TFC offers distribution and marketing education to independent filmmakers.

== Fiscal Sponsorship ==

In 2012, TFC launched a Fiscal Sponsorship program, enabling filmmakers to contract with TFC to extend tax-exempt status to their specific projects, rather than attempting to secure tax-exempt status on their own.

== Collaborative Releasing ==
In late 2010, The Film Collaborative spearheaded the theatrical release of Javier Fuentes-León's ghostly love story Undertow (Contracorriente), which was Peru's Official Selection to the Academy Awards for Best Foreign Language Film that year. In 2012, they released Jonathan Lisecki's alternative parenting romantic comedy-drama Gayby and Aurora Guerrero's coming-of-age film Mosquita y Mari.

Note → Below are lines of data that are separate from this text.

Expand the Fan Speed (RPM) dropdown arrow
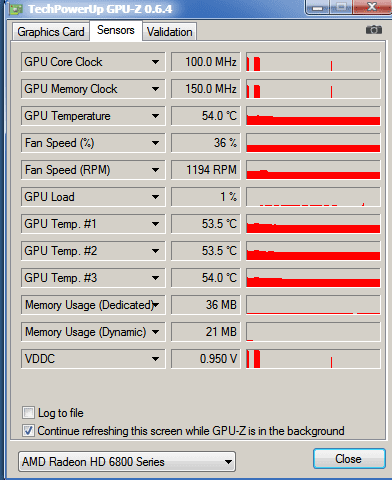Screen dimensions: 392x480 pos(155,170)
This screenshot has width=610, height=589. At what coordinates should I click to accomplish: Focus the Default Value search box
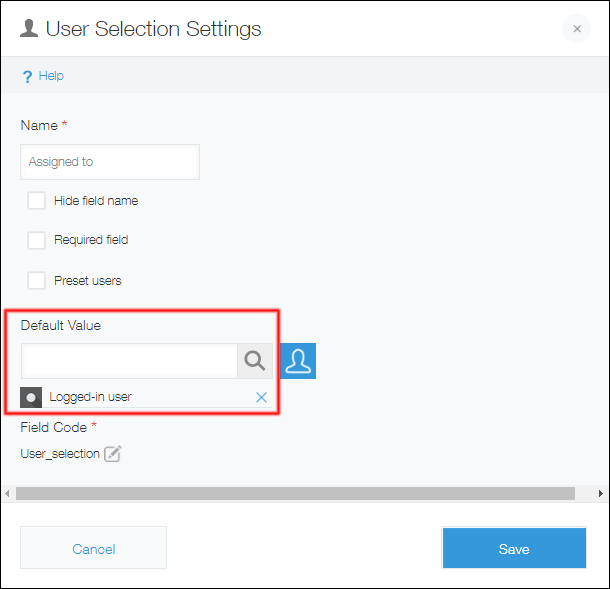click(129, 361)
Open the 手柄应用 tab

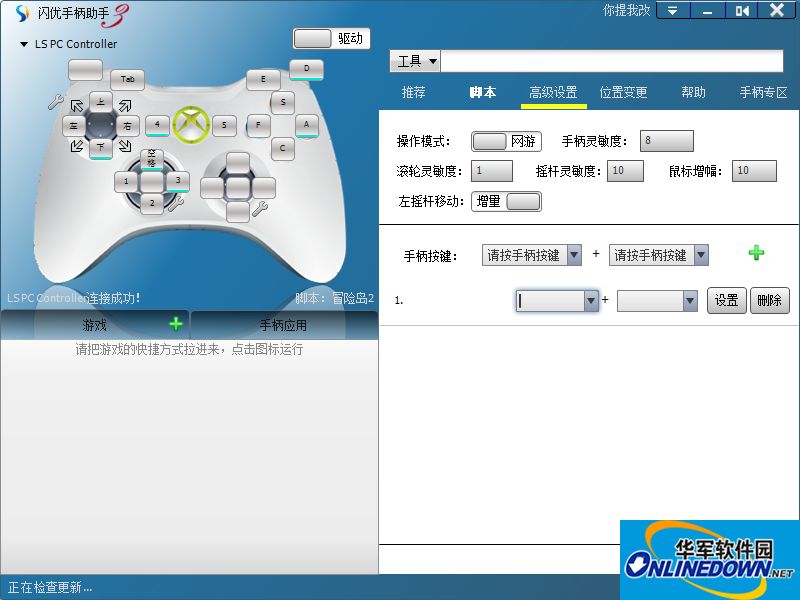tap(284, 325)
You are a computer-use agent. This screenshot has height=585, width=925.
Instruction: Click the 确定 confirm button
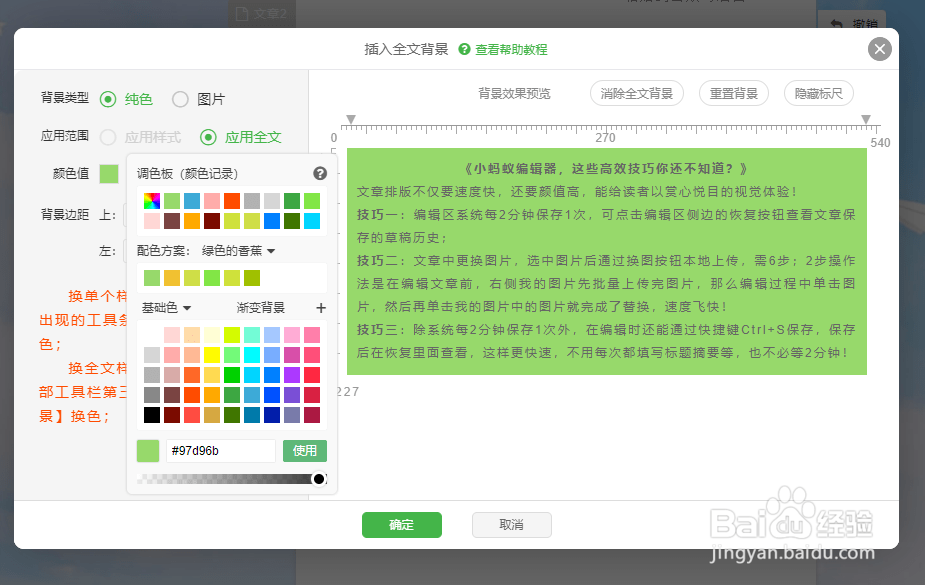[401, 524]
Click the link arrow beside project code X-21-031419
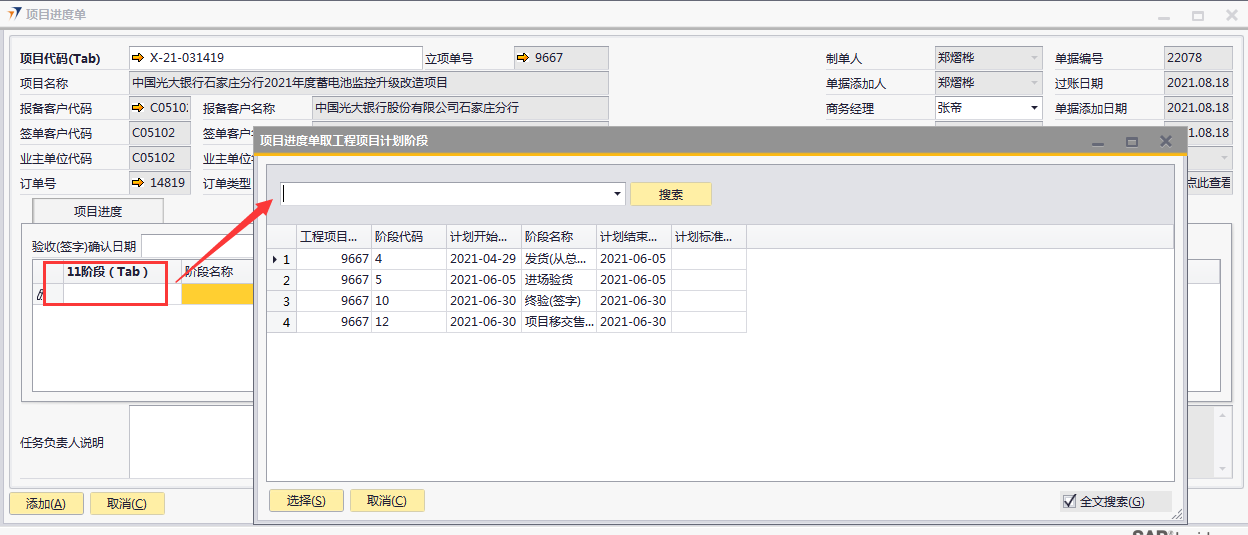The width and height of the screenshot is (1248, 535). coord(138,58)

In 2014, The Film Collaborative's theatrical releases included Switzerland's Official Selection to the 2015 Academy Awards for Best Foreign Language Film, The Circle (Der Kreis), Born to Fly: Elizabeth Streb vs. Gravity, Catherine Gund's documentary about the life and work of choreographer and action architect Elizabeth Streb, LGBT film historiographer-director Jeffrey Schwarz's I am Divine, about the international drag superstar and John Waters' leading lady Divine, Darius Clark Monroe's Evolution of a Criminal and The Hand that Feeds.

In 2015, The Film Collaborative's theatrical releases included Jeffrey Schwarz's Tab Hunter Confidential, Lyric R. Cabral and David Felix Sutcliffe's (T)ERROR, which won the Special Jury Award for Breakout First Feature at the 2015 Sundance Film Festival. TFC also released Parvez Sharma's A Sinner in Mecca, Song from the Forest, and 1971, which focuses on a break-in of an FBI office that occurred that year in Media, Pennsylvania to steal over 1000 classified documents.

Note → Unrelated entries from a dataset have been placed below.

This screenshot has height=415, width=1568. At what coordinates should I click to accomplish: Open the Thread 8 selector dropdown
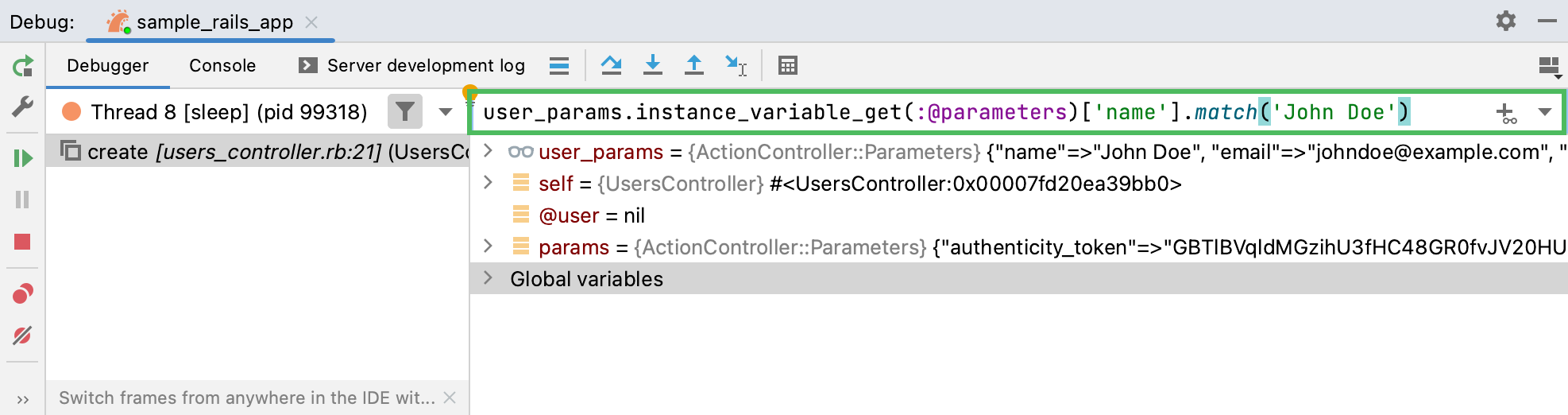coord(446,112)
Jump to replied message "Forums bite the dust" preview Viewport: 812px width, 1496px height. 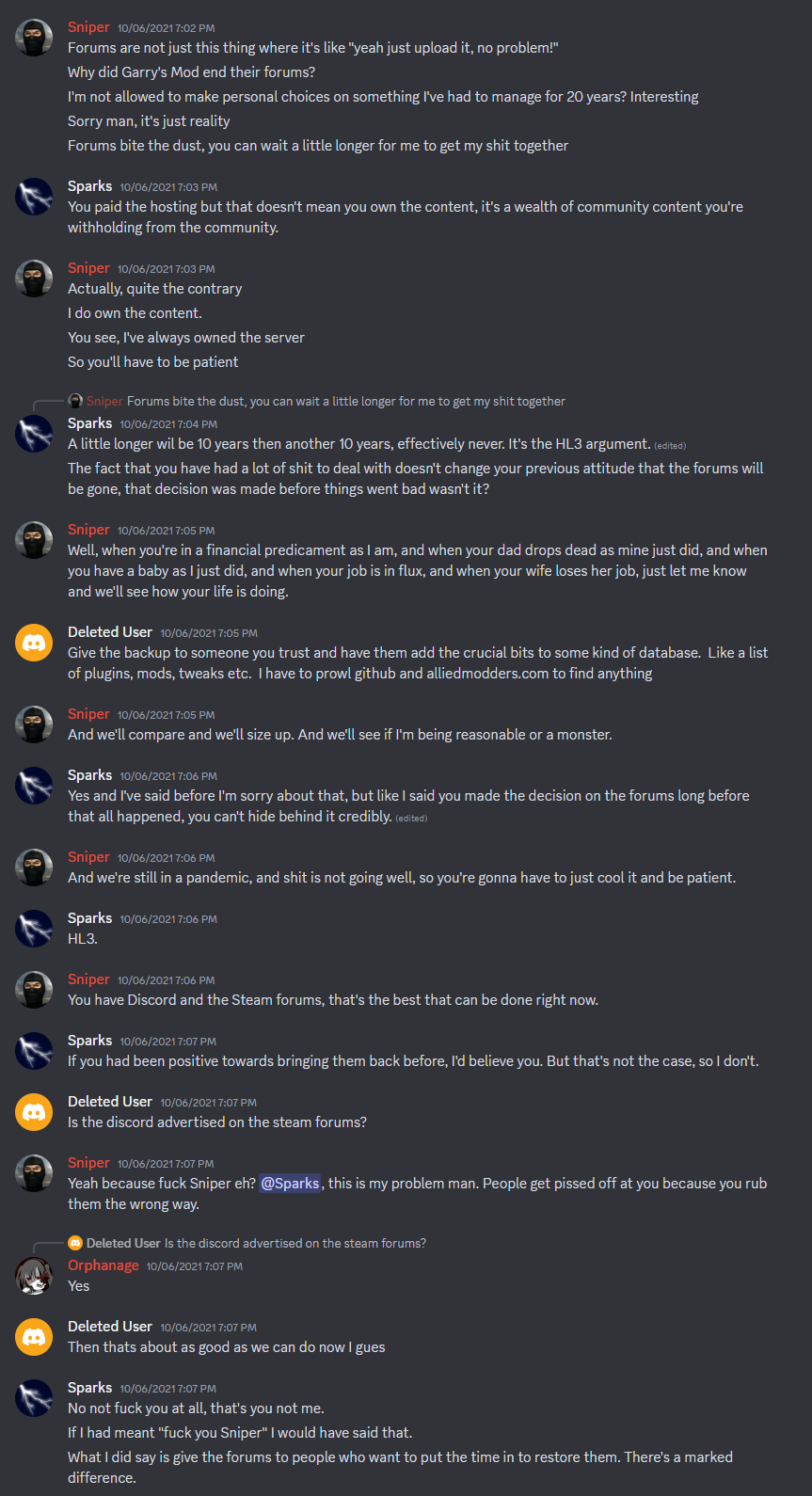tap(346, 402)
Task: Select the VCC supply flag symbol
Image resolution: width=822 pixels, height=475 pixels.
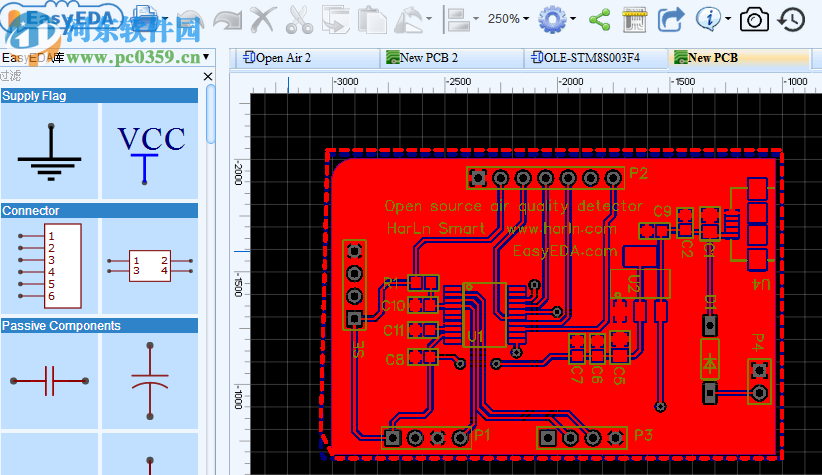Action: (x=150, y=151)
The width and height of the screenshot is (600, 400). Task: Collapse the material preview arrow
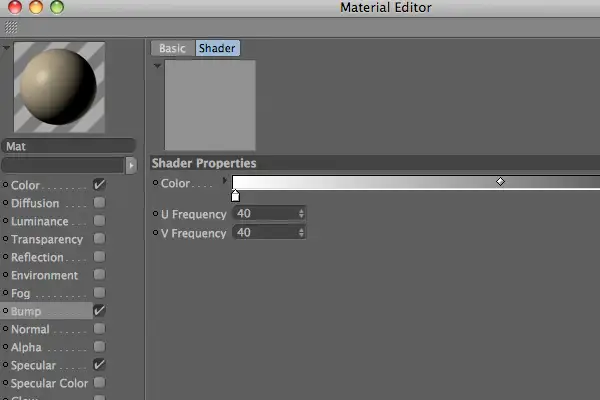tap(6, 48)
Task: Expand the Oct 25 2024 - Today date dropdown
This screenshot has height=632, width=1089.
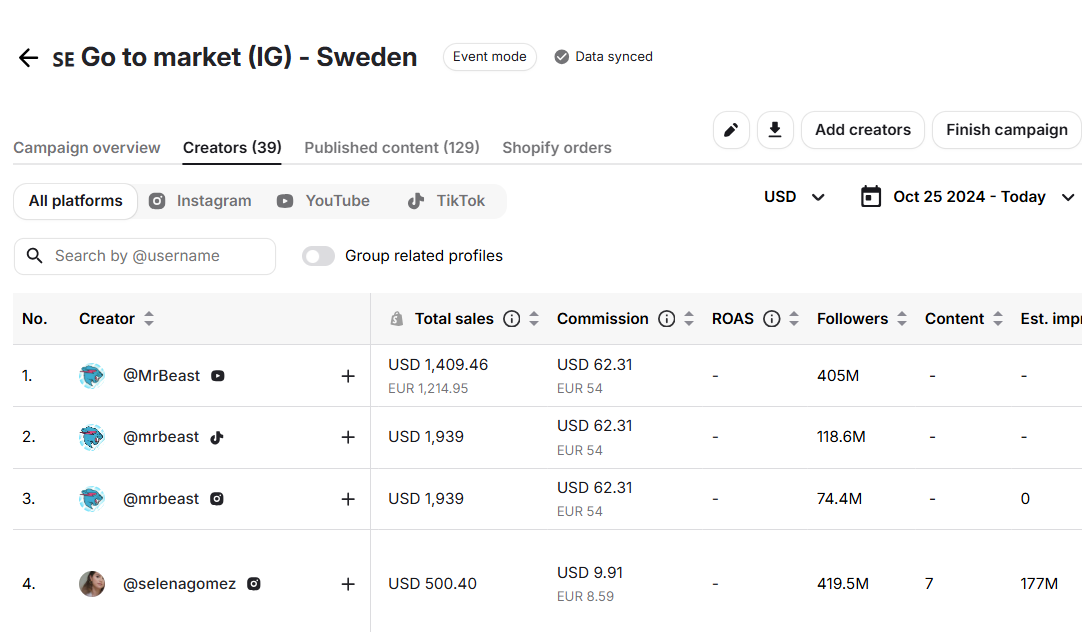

Requiem for the American Dream, featuring famed historian Noam Chomsky, began its release on January 29, 2016. TFC released Nanfu Wang's documentary about a Chinese activist, entitled Hooligan Sparrow, on July 22, 2016. The Film Collaborative, along with Emerging Pictures, will handle theatrical distribution for Landfill Harmonic (2016). The film will open theatrically in North America on September 9, 2016. TFC partnered with Gravitas Ventures to release For the Love of Spock theatrically on Sept. 9, 2016.

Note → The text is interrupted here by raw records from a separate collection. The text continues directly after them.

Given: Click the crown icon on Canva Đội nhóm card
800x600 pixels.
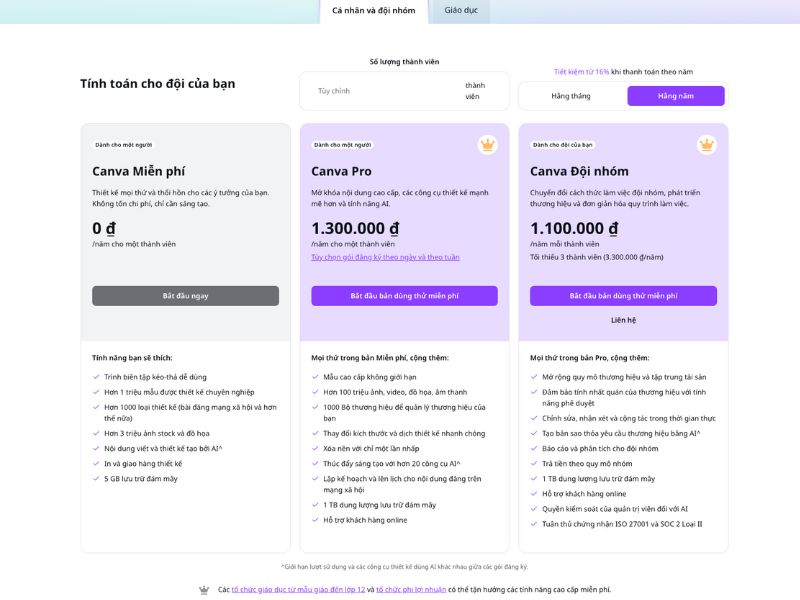Looking at the screenshot, I should coord(707,145).
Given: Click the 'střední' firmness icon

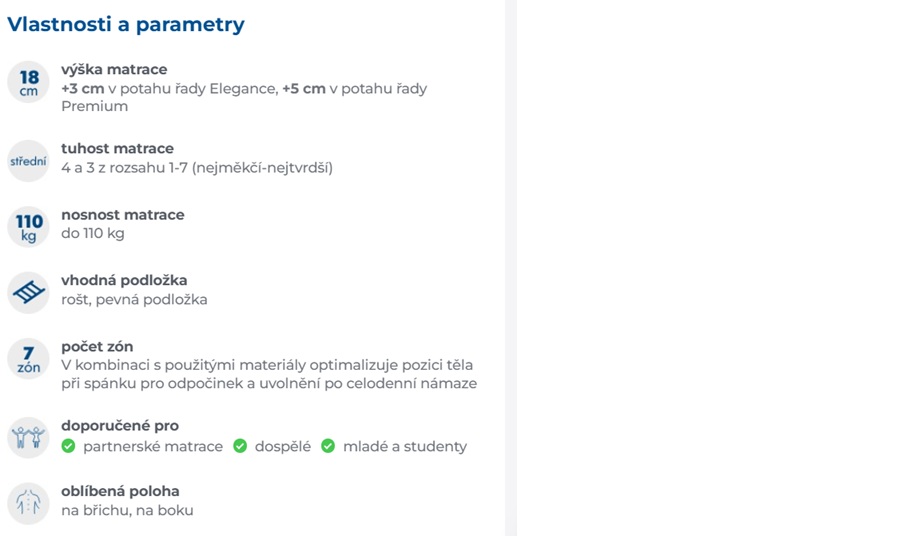Looking at the screenshot, I should pyautogui.click(x=28, y=161).
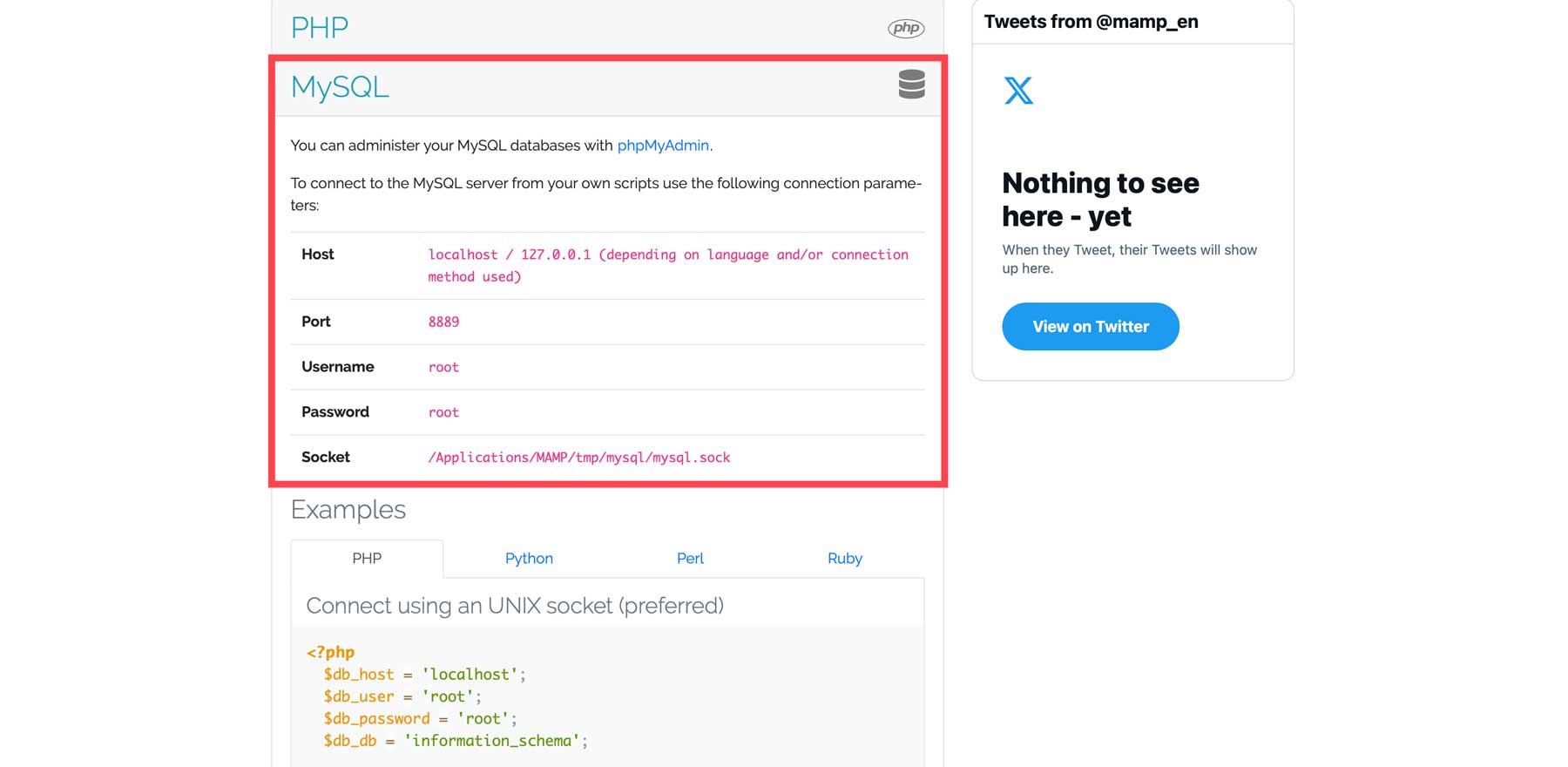
Task: Select the PHP examples tab
Action: click(367, 559)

In November 2016, The Film Collaborative launched Collaborative Releasing as a new distribution initiative that combines film sales and licensing with a hybrid release plan. TFC also rebranded its Theatrical Releasing services under the Collaborative Releasing umbrella.

Collaborative Releasing handled the 2018 North American theatrical release of The Song of Sway Lake, directed by Ari Gold.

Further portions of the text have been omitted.